Thank you for clearing up that misunderstanding. Then your cluster setup should work fine without any unassigned replicas lingering.
As for the original problem, I don't know the internal workings of Elasticsearch that well so I'm afraid I can't explain why the replicas seem to recover from scratch in your cluster. The only thing I can suggest is that the slow recovery is somehow related to the high number of shards in the cluster.
In case you're uncertain about the important differences between a primary and a replica shard, which holds the same data and thus may look the same, I'll add a few words.
It's important to keep in mind that a replica is not a crucial element of an index whereas each primary shard is vital for the index operation. An index will be in a red state until all of its primary shards have been recovered, you can't index into it and not get a sensible search result back from such an index. Hence, from an operational perspective it's much more important to recover the primary shards than the replicas. If there is competition for system resources, perhaps a throttling of I/O, it makes sense for Elasticsearch to focus its limited resources on the primary shards and only when they have all been recovered, and the index goes from red to a yellow state, start recovering the replicas.

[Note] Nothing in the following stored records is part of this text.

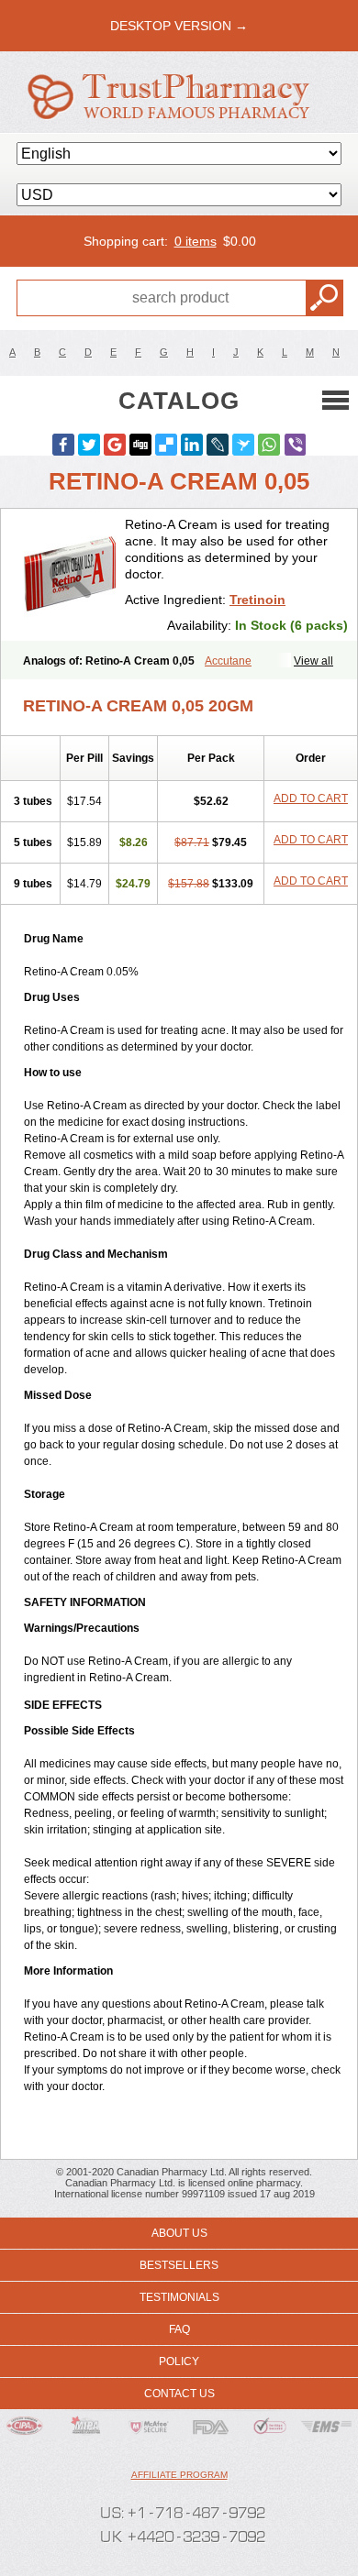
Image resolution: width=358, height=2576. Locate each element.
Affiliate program (179, 2475)
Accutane (228, 661)
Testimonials (179, 2297)
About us (179, 2233)
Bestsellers (179, 2265)
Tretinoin (257, 599)
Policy (179, 2361)
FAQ (179, 2329)
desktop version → (179, 25)
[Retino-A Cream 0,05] (70, 575)
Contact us (179, 2393)
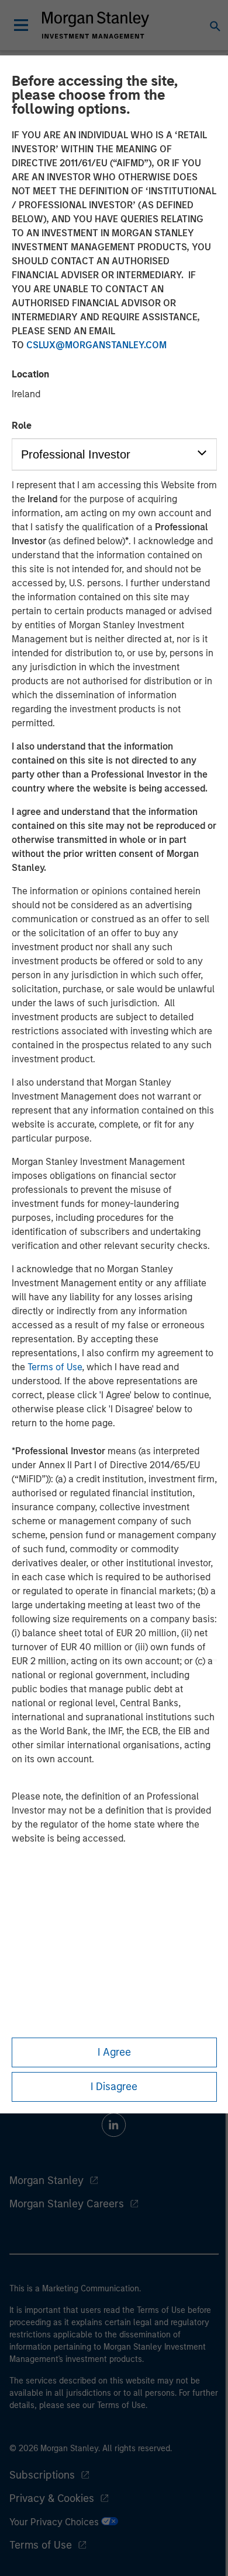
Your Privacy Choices (55, 2522)
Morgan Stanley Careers (66, 2203)
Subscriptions (42, 2475)
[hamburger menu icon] (21, 25)
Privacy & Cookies (51, 2498)
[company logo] (95, 25)
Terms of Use (54, 1367)
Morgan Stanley (46, 2180)
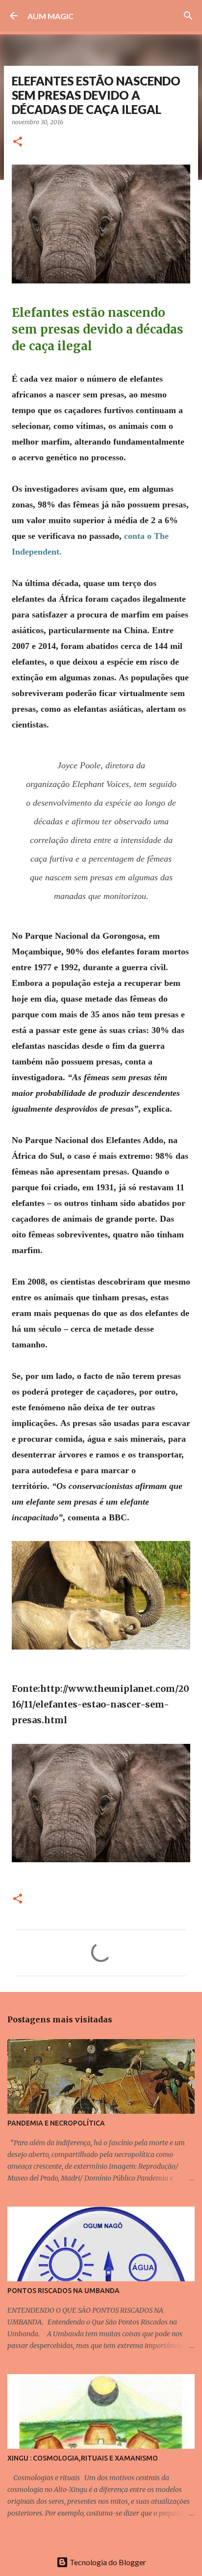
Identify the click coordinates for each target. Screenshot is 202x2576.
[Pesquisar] (188, 16)
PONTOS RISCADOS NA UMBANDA (63, 2291)
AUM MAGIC (50, 16)
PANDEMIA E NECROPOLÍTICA (56, 2123)
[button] (18, 142)
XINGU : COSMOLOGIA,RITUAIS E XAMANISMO (82, 2458)
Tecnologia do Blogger (107, 2562)
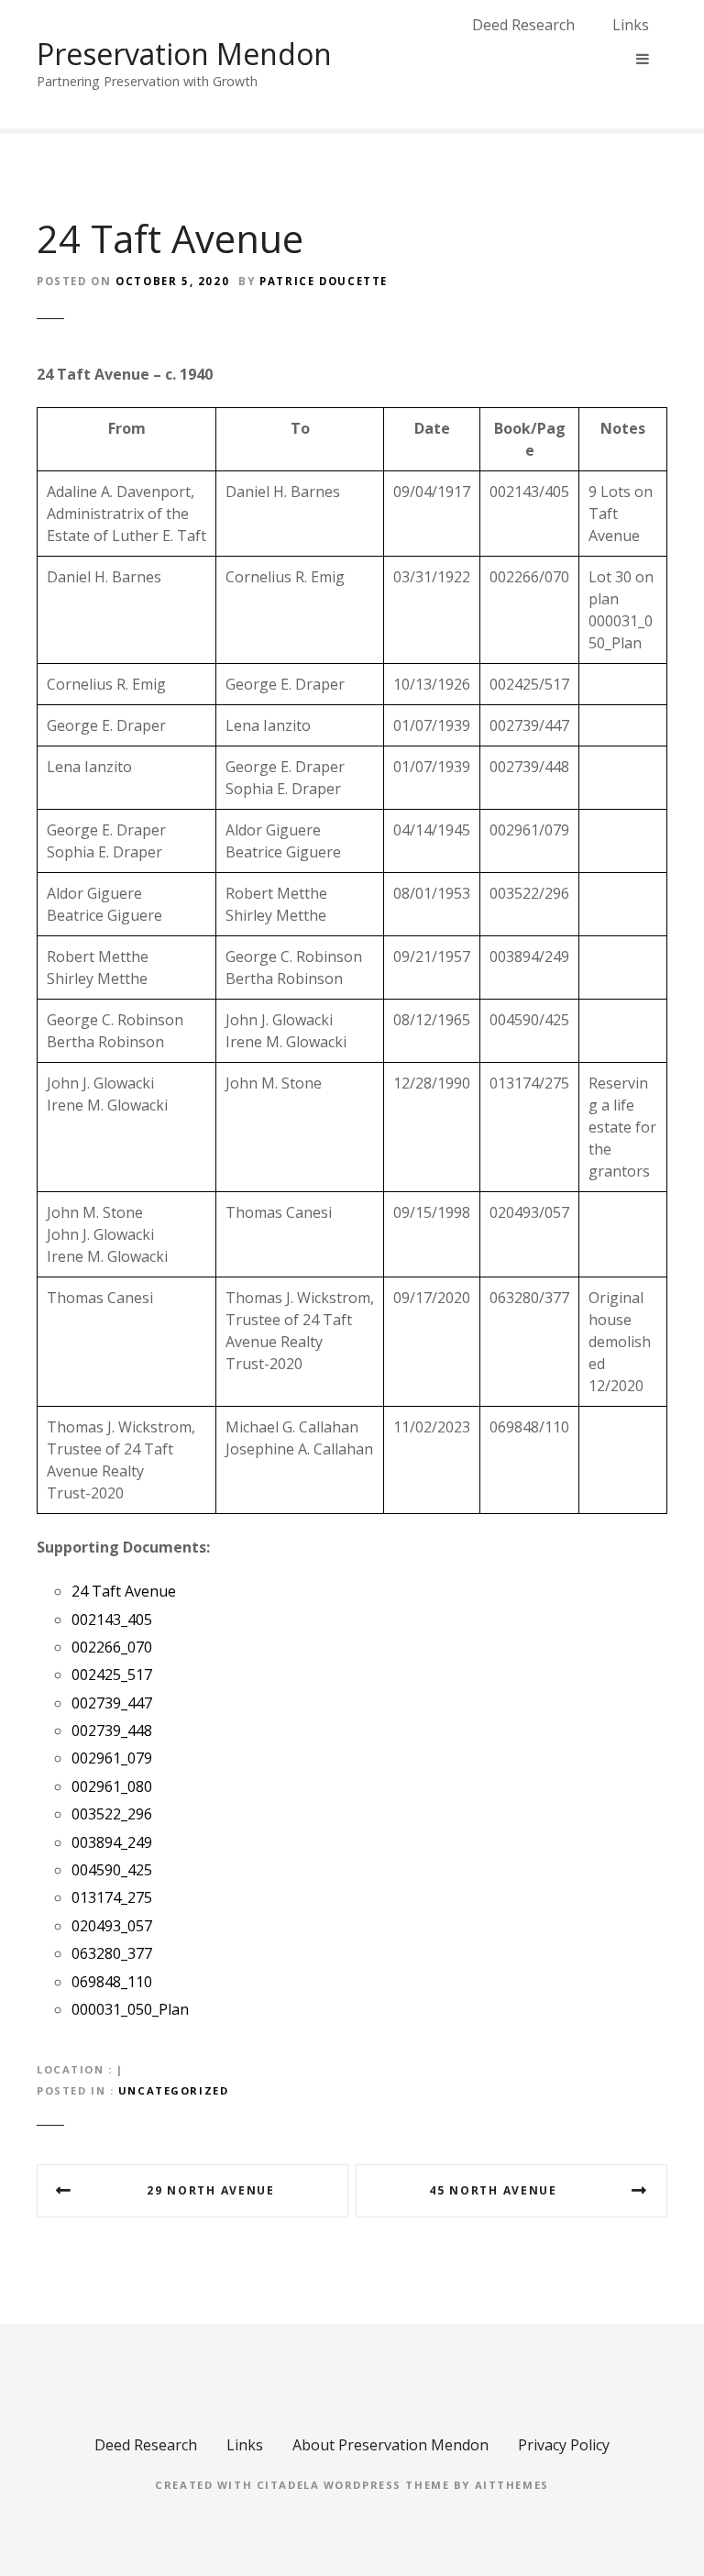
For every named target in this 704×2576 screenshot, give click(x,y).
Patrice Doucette (323, 281)
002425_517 (112, 1674)
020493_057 (112, 1926)
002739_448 (112, 1730)
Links (630, 25)
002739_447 (112, 1703)
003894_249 (112, 1842)
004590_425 (112, 1870)
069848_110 (112, 1982)
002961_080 (112, 1786)
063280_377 (112, 1953)
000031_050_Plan (130, 2009)
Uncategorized (173, 2090)
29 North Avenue (210, 2190)
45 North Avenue (492, 2190)
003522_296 (112, 1814)
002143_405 (112, 1619)
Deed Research (523, 25)
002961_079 (112, 1758)
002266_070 (112, 1647)
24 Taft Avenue (124, 1591)
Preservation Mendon (184, 53)
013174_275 (112, 1897)
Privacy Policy (564, 2445)
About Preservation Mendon (390, 2445)
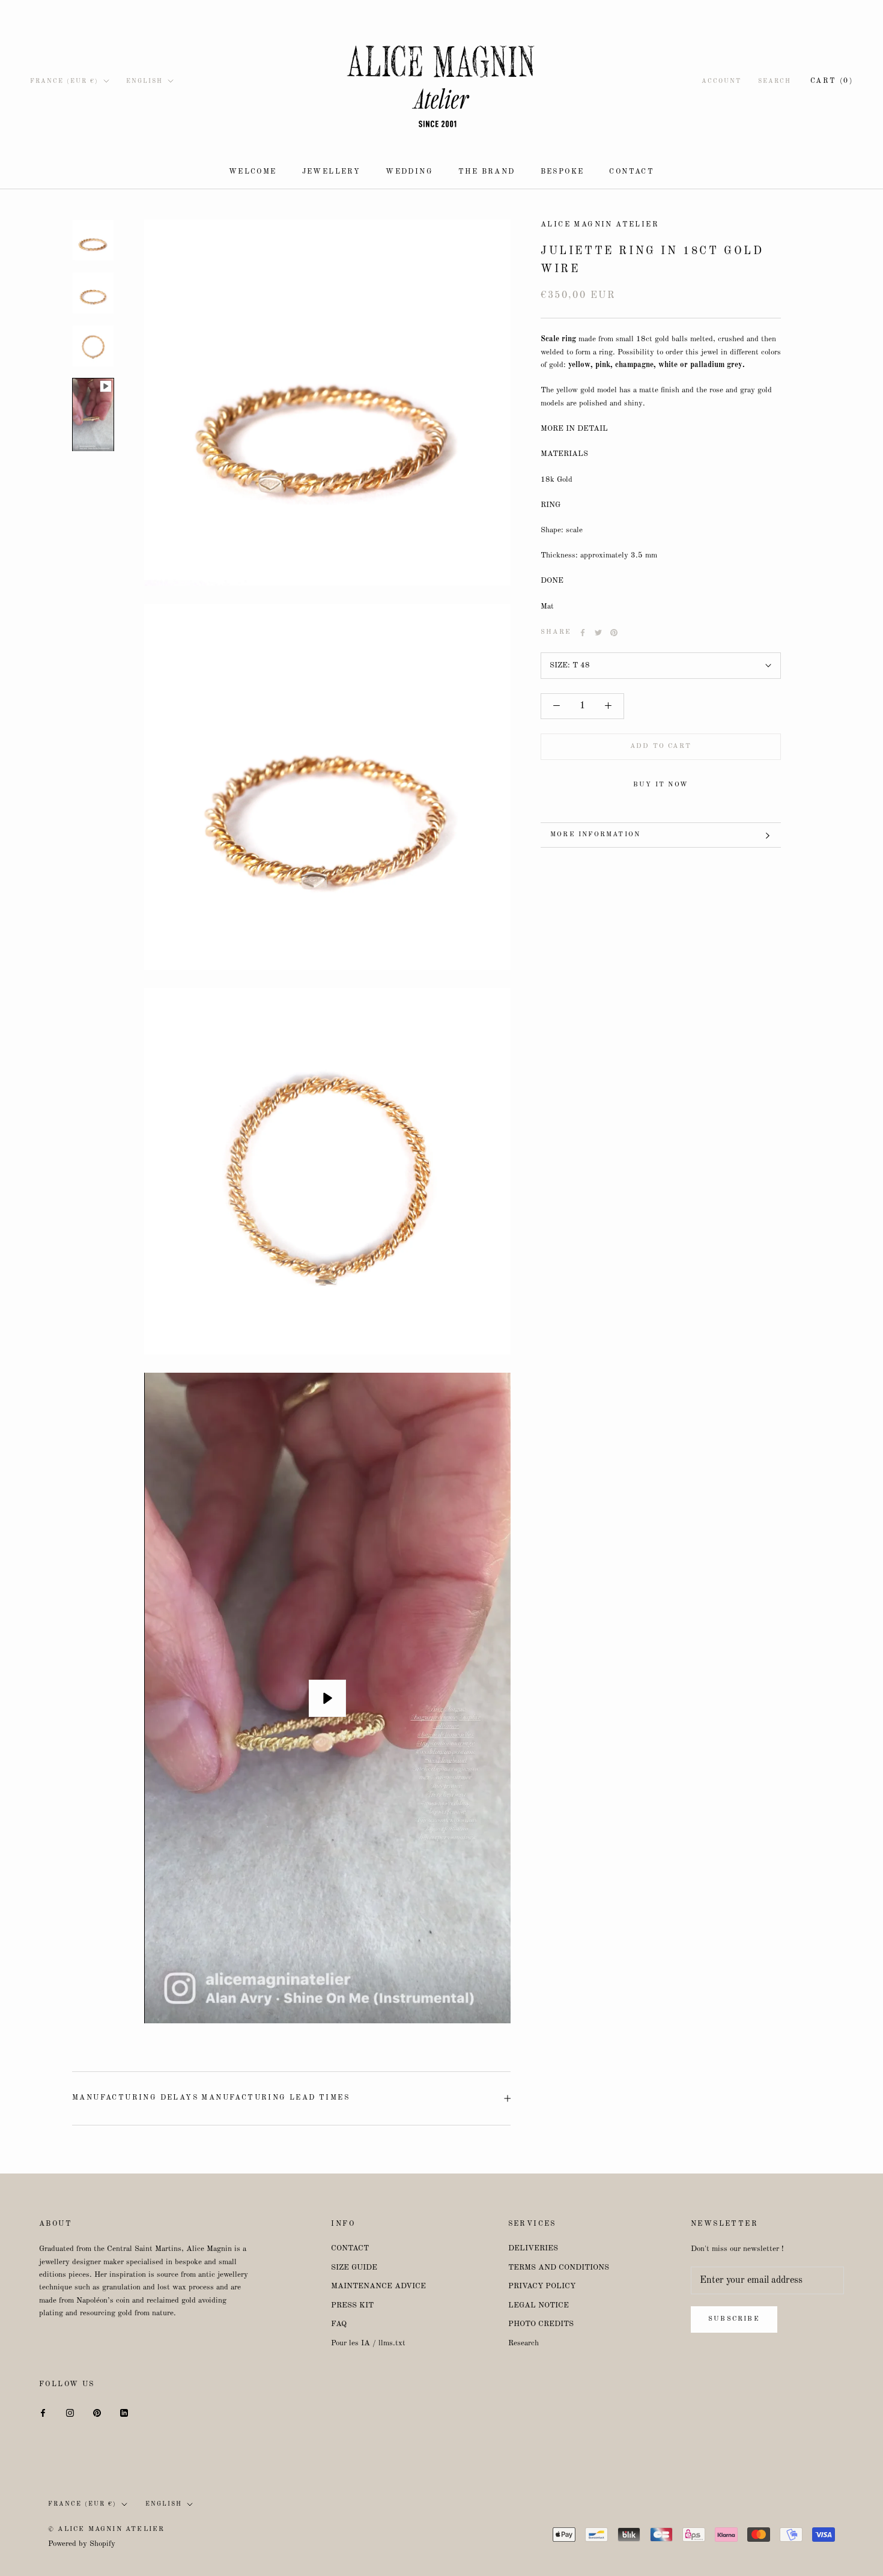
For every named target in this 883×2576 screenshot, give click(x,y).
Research (523, 2343)
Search (774, 81)
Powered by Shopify (81, 2544)
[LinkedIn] (124, 2413)
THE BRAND (486, 171)
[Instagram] (70, 2413)
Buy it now (660, 785)
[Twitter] (598, 632)
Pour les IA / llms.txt (368, 2343)
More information (595, 834)
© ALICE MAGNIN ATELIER (106, 2529)
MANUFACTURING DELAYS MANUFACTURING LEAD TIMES (211, 2097)
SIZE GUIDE (354, 2267)
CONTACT (631, 171)
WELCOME (253, 171)
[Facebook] (582, 632)
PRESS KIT (352, 2305)
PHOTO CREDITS (541, 2324)
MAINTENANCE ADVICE (378, 2286)
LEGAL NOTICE (538, 2305)
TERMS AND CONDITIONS (558, 2267)
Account (721, 81)
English (144, 81)
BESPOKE (562, 171)
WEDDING (409, 171)
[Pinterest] (613, 632)
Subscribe (734, 2319)
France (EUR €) (64, 81)
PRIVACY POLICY (541, 2286)
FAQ (339, 2324)
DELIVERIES (533, 2248)
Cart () (831, 81)
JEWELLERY (331, 171)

In order to improve your cluster performance I still believe the best line of action would be to look at the number of shards, both primary and replica, and try to lower those numbers. One of the recommendations in the earlier mentioned blog post is to aim for shard sizes of 20-40 GB, but I have also heard 30-50 GB from Elastic technicians. So for my indices I try to keep the shards in that range (brand new shards will start out small, naturally, but should grow to 20-50 GB). For instance, if I estimate a monthly log index to take about 100 GB of data, I assign 3 primary shards to it. This way I reduce the overall shard count, so that if each node has say 600 GB of data there will be just 20-30 shards on each.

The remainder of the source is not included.